October 1, 2004
VoIP: That Crazy Technology

Hundreds of thousands of people will learn how attached New Yorkers are to their area code - especially when it's a 212 area code - when they read Ian Urbina's article on how voice over internet technology allows area codes to be anywhere.
"For me, it's just a matter of convenience," said Gen Kanai, 31, who signed up with an Internet phone service in order to keep his 212 phone number when he moved to Tokyo last year. "I like my family, who are in Manhattan, to be able to make a local call to get me. It's just that simple."And, of course, Kanai is a blogger. Basically, as convenient and great as paying a local rate for your overseas calls is, it kind of freaks people out, in good and bad ways, about the potential of technology. One reverend incoporated it into a sermon, "God's Area Code" (no Reverend Lovejoy here). Our friend Peter Rojas of Engadget is quoted as well, asking this pressing question: "How long before Ludacris's 'Area Code' ceases to make sense?" That's what we like about Peter: If it has to do with technology, he's on it.
Classic Seinfeld episode about Elaine changing her number and her horror at a 646 number: The Maid. Gothamist on having a 212 cellphone. And, naturally, Gothamist is intrigued by Tama Janowitz's book slated for a November release: Area Code 212: New York Days, New York Nights. And the FCC on Voice Over Internet Protocol and How Stuff Works break down how voice over IP really works.

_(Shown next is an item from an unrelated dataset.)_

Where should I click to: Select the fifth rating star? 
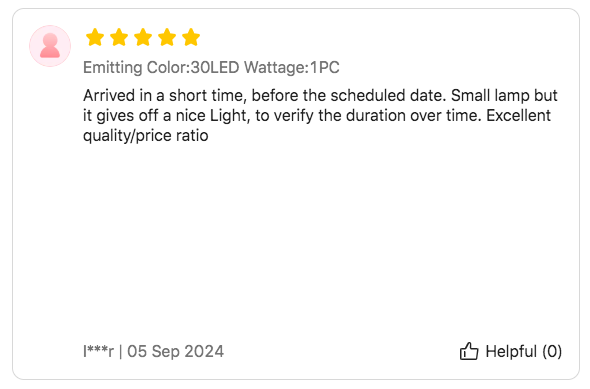coord(191,37)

I have a 212 cell number - all I did was port my Manhattan landline number to my cell (which is now possible) before I moved to Brooklyn! But be warned- it takes up to a month to switch a landline number over to your cellphone, so plan ahead!

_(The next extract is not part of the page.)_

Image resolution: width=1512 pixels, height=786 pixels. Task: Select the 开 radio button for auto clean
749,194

Gen... I went to high school with him. For a while he was contibuting to Gizmodo.com before Peter Rojas, who was running the site, was recruited over to engadget.com by Weblogs Inc.
I have to say that it is very weird to have been quoted in the New York Times talking about Ludacris. And lest anyone challenge my street cred (or my 212 number), I know that the song is "Area Codes" not "Area Code". The author of that article had never heard of the song before, which I thought was hilarious for someone writing an article about area codes.